Bob Lipp, Travelers Property Casualty Corp. – Chairman and Chief Executive Officer

    I think that that is really something we are not going to discuss but let me put it this way is that the public announcements, we certainly had access to due diligence and they were certainly consistent with the sort of indicators that St. Paul had given in terms of their feeling about med mal.

    As you recall from the last couple of quarters based on their formulas and the redundancy percentages, they had indicated that if the redundancy percentage did not stay at a certain level they would be looking at an increase, they talked about $250 million, but that was something that they publicly disclosed for actually several quarters.

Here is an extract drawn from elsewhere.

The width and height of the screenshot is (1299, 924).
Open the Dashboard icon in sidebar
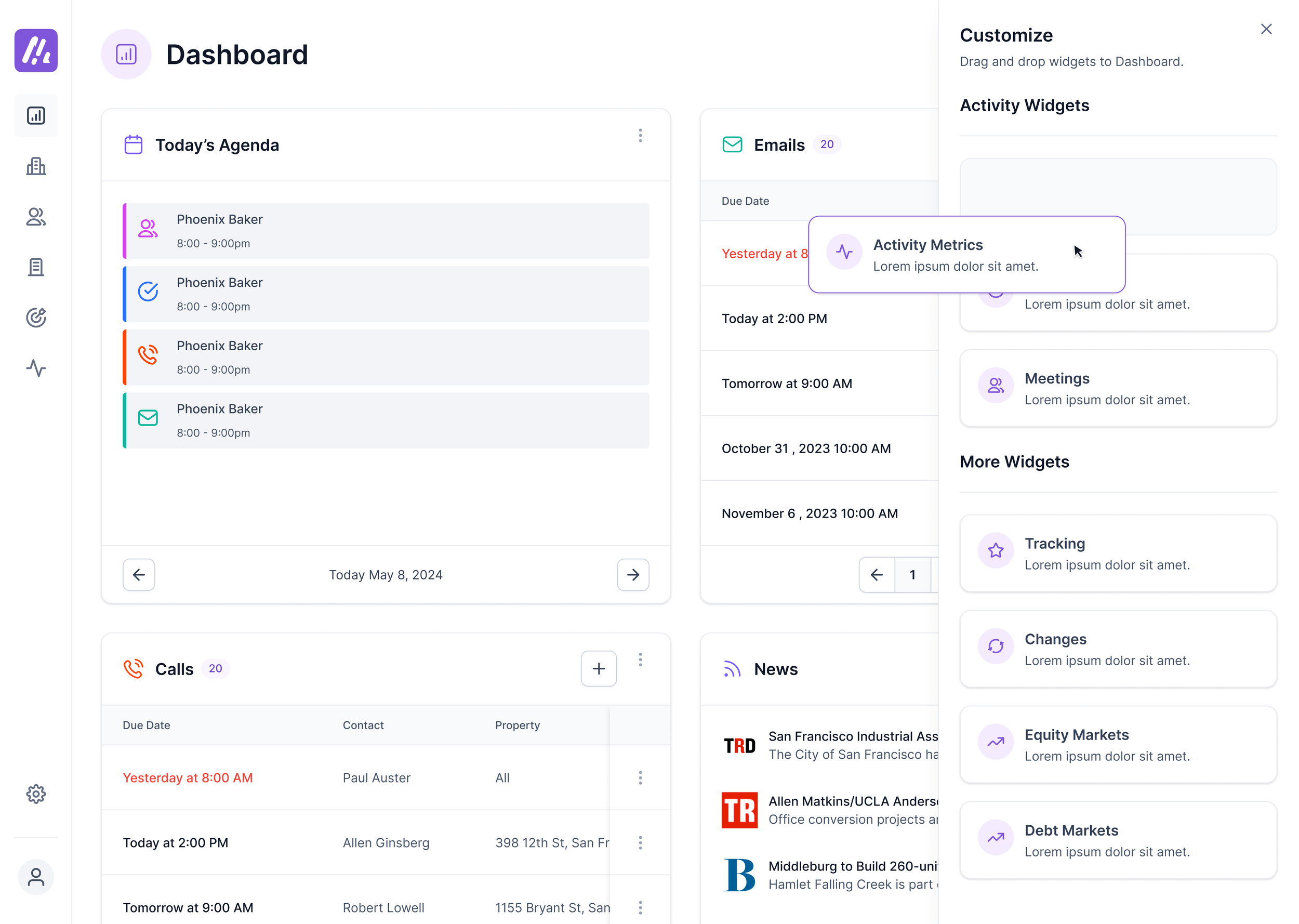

    I think, see I’ve forgotten the other, oh, going back to fourth quarter of ‘01. Obviously I can only state our situation; our major charge off at that time was the asbestos reserve which obviously was because of changing conditions and a significant study that was done by Susan and her team going back to the last quarter of ‘02. That was the primary reason for our, that was the bulk of what we’ve done. I can’t comment, I think Jay’s situation at St. Paul is a very significant change in restructuring of the business strategy of the company.

    So they exited two very significant lines where it was necessary, I think those were the things that really made a huge plus for that company and put it in a situation where it’s a real active company that’s going to make a great partner for us in the future. So.